# Text passage
A lawsuit was filed yesterday in a Virginia federal district court by a Christian evangelist challenging Winchester, Virginia's noise ordinance.  Michael Marcavage, director of Repent America, was required by police to stop using a hand-held microphone and speaker while preaching at at Winchester's 2010 Apple Blossom Festival.  The complaint (full text) in Marcavage v. City of Winchester, Virginia, (WD VA, Nov. 3, 2010), contends that the city's ordinance that bars "any noise which unreasonably annoys, disturbs, injures or endangers the comfort, health, safety, welfare, or environment of others" is unconstitutionally vague.  The suit also alleges that the law, on its face violates the free expression provisions of the First Amendment and Virginia's Constitution as well as Virginia's Religious Freedom Restoration Act. Finally, plaintiff contends that because police acted on the basis of one person's complaint that the preaching caused the individual to be uncomfortable, the ordinance was not applied in a viewpoint neutral fashion. The Rutherford Institute issued a press release announcing the filling of the lawsuit.

# Records supplied
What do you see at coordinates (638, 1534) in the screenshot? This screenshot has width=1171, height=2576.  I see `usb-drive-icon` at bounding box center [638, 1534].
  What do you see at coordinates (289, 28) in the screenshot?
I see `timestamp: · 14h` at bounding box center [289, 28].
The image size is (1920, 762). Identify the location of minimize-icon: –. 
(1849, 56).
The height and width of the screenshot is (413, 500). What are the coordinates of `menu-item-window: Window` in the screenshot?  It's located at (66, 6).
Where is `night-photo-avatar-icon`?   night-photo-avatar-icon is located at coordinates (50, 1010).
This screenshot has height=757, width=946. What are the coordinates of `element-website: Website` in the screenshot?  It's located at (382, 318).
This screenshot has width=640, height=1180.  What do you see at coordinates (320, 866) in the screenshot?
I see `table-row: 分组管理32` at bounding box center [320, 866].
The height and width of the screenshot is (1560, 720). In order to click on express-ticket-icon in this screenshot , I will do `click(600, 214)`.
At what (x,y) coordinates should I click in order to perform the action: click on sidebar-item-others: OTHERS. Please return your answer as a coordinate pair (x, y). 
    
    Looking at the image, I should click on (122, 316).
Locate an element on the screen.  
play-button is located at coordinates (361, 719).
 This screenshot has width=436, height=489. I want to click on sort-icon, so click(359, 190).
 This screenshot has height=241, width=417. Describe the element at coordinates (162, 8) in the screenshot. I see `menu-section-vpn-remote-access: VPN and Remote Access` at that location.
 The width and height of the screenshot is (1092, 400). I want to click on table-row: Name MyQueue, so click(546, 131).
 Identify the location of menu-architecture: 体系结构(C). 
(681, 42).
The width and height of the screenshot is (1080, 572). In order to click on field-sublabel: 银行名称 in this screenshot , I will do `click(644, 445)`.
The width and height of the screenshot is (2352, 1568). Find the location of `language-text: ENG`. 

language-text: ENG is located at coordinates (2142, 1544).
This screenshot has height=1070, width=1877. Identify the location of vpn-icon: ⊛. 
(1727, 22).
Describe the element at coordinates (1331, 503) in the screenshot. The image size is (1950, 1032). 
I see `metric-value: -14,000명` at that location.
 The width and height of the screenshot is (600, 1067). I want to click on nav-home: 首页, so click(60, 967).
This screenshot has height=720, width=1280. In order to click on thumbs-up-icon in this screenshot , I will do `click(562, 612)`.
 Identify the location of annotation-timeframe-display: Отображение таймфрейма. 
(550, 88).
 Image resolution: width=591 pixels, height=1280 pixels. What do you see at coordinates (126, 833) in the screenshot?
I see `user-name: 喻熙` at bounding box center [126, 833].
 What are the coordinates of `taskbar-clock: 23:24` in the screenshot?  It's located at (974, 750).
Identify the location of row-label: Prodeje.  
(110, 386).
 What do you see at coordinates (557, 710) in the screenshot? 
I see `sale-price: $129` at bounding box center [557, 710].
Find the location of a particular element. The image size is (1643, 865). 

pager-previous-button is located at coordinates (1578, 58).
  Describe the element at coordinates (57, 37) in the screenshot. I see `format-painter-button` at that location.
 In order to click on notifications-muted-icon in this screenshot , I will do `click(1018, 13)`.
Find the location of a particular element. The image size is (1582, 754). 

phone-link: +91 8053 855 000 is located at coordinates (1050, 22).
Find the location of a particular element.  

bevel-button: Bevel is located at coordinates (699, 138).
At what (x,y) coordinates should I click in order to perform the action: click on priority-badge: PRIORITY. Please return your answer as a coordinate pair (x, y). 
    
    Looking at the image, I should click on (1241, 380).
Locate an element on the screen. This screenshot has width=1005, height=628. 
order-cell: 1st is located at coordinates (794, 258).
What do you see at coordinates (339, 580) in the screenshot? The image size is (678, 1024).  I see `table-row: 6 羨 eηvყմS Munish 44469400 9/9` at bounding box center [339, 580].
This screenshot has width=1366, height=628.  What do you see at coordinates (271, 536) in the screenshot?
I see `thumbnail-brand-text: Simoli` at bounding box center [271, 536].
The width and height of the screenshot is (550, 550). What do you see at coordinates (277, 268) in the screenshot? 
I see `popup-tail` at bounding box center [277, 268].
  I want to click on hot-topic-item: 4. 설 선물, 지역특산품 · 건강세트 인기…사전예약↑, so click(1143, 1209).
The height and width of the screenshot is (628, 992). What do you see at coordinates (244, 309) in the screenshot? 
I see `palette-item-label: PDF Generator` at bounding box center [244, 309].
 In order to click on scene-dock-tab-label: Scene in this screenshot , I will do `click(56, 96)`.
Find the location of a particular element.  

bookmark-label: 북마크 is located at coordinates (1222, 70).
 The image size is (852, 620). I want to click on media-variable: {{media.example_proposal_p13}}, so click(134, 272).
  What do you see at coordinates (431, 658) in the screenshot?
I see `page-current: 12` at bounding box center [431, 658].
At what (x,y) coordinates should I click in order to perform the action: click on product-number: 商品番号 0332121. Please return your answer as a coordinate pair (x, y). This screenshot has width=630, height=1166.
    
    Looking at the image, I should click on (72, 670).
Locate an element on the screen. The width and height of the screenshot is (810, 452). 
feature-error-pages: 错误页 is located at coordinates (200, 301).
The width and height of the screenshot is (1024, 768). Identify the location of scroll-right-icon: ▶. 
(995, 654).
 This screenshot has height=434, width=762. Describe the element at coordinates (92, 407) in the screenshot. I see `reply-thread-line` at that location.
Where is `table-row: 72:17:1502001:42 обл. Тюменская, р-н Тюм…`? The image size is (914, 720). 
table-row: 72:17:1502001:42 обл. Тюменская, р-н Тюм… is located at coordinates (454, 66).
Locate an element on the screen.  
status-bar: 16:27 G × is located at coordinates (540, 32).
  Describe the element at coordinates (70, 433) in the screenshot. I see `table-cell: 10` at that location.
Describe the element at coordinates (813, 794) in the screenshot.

# Problems to work on
(a) In the passage on the Winchester noise ordinance lawsuit, at what event was Michael Marcavage required by police to stop using a hand-held microphone and speaker?
(b) Rewrite the paragraph beginning "A lawsuit was filed yesterday" from the passage on the Winchester noise ordinance lawsuit as a bulleted list, keeping its main facts.

# Task-by-task outputs
(a) Winchester's 2010 Apple Blossom Festival.

(b)
- Michael Marcavage, a Christian evangelist and director of Repent America, sued in a Virginia federal district court over Winchester, Virginia's noise ordinance.
- At the 2010 Apple Blossom Festival, police made him stop using a hand-held microphone and speaker while preaching.
- The complaint, Marcavage v. City of Winchester, Virginia (WD VA, Nov. 3, 2010), says the ordinance's ban on "any noise which unreasonably annoys, disturbs, injures or endangers the comfort, health, safety, welfare, or environment of others" is unconstitutionally vague.
- It also claims the law, on its face, violates the free expression provisions of the First Amendment and Virginia's Constitution, as well as Virginia's Religious Freedom Restoration Act.
- It argues the ordinance was not applied in a viewpoint neutral way, since police acted on one person's complaint that the preaching made that individual uncomfortable.
- The Rutherford Institute announced the lawsuit in a press release.